The work pressure among GPs could weaken out-of-hours services.

“Schemes like this give the emergency doctor several options. Instead of admitting patients with questionable needs to hospitals or sending them home, they can be referred to a 24-hour unit in the out-of-hours primary care centres where they receive treatment, care and are observed by GPs and nurses,” says Svedahl.

An ageing population and higher life expectancy mean that the need for emergency care and specialist treatment will increase. Svedahl, who is also a physician, is concerned that the work pressure among GPs could weaken out-of-hours services.

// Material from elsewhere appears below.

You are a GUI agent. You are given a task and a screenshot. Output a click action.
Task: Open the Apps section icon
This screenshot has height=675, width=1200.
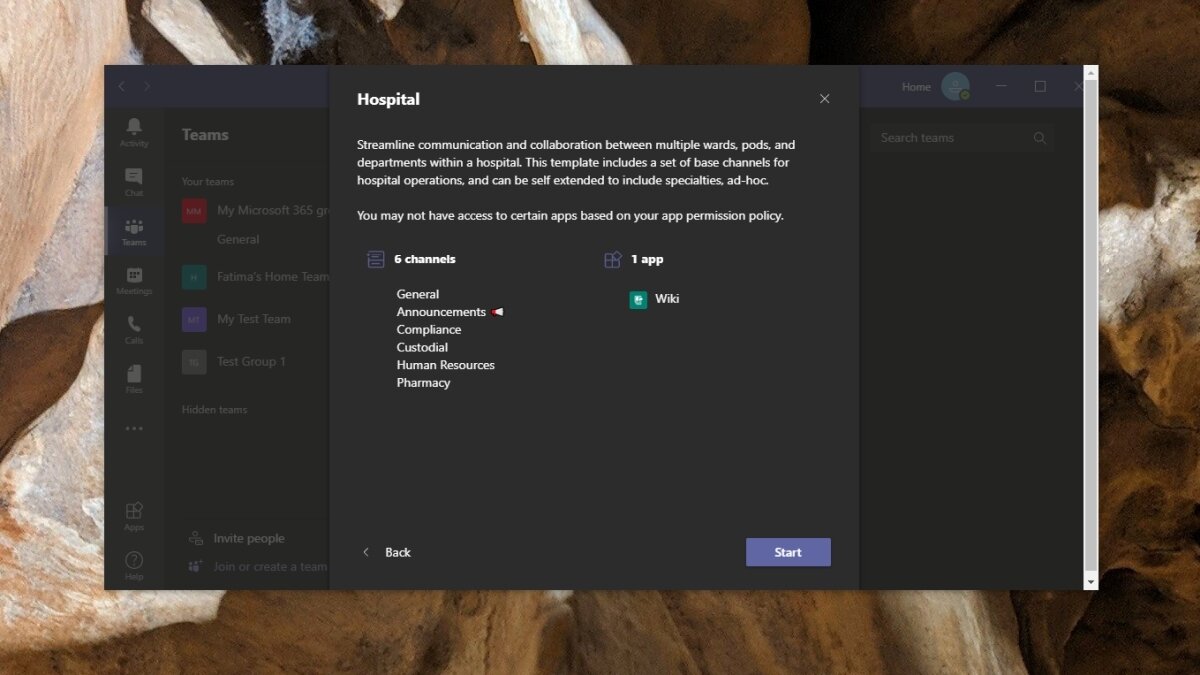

“Many GPs report high work pressure. This could mean that we’ll have fewer doctors with a lot of experience in out-of-hours emergency centres. This situation might in turn lead to more hospital admissions, higher costs and increased pressure on the specialist health services,” she says.

Careful study design

Studying hospitalization practices is difficult due to varying morbidity in the doctors’ patient groups.

“We were careful about how we made the comparisons. A patient in his 70s who saw a doctor in the emergency room on a Wednesday was only compared with other patients in their 70s who saw another doctor in the same emergency room on the other Wednesdays in the same month. This means that we only compared patients who saw other doctors in the same emergency room for comparable periods of time. With this design, we assumed that the differences we found would not be due to the different doctors having patients with varying morbidity,” Svedahl explains.

The researchers used data from all emergency room visits in the period 2008-2016.

Seeing how services are linked

“The study is another example that points out the need for primary and specialist health services to be seen in a linked context,” says Johan Håkon Bjørngaard, the senior author on the article.

“An intensified effort in out-of-hours emergency care is more expensive for the municipalities, but can be better for the patient. It can also reduce the pressure on the specialist health services and would be a good use of resources for society,” he said.